Hippo Gozdowski

Profile
- Positions: Fullback, guard, center

Personal information
- Born: March 26, 1902 Chicago, Illinois, U.S.
- Died: September 19, 1952 (aged 50) Toledo, Ohio, U.S.

Career history
- Toledo Maroons (1922);
- Stats at Pro Football Reference

= Hippo Gozdowski =

American football player (1902–1952)

Casimir "Hippo" Gozdowski (March 26, 1902 – September 19, 1952) was an American football fullback for the Toledo Maroons of the National Football League. Nicknamed "Hippo" because of his large size, Gozdowski was a well-known athlete in Toledo, playing professional and semi-professional football and baseball for many years in the city.

== Early life ==
Casimir Gozdowski was born on March 26, 1902, in Chicago, Illinois, but had moved to Toledo, Ohio by the time he reached his twenties.

== Football career ==
In 1922, Gozdowski played for the Toledo Maroons of the National Football League, which at the time was only three years old and had just begun to call itself the NFL.

Gozdowski had not played college football, unlike most of the starters on the team. He played backup to starting right guard Cap Edwards.

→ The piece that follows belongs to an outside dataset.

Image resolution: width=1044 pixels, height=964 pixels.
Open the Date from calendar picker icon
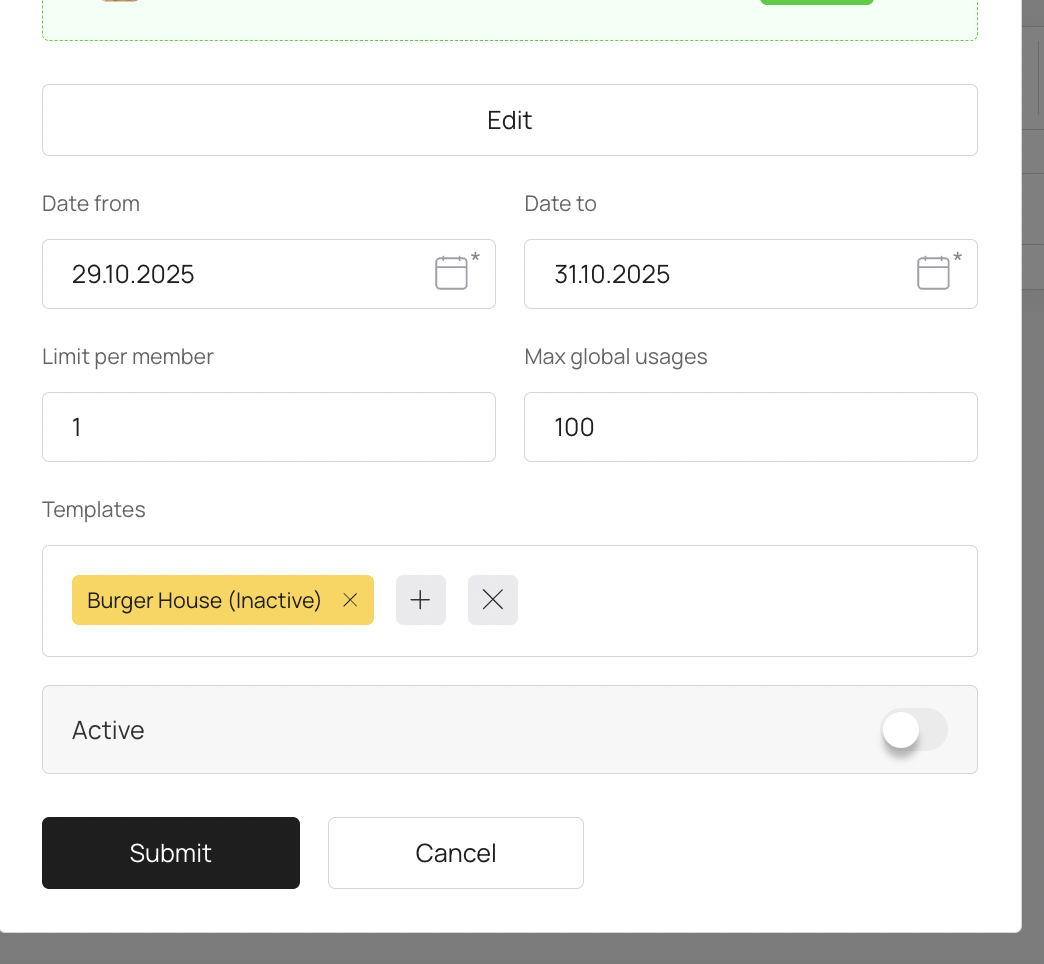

Gozdowski's most prolific game saw him score two rushing touchdowns in a 39–0 rout of the Louisville Brecks, in which the Brecks failed to even get a first down.

== Baseball career ==
In 1925, Gozdowski played pitcher for a Toledo semi-professional baseball team called the Eagles. Described as "a big Polish boy" and likened to Babe Ruth by the Sandusky Star-Journal, he was considered far and away the best player on the team.

== Later life and death ==
Gozdowski died in Toledo on September 19, 1952, at the age of 50.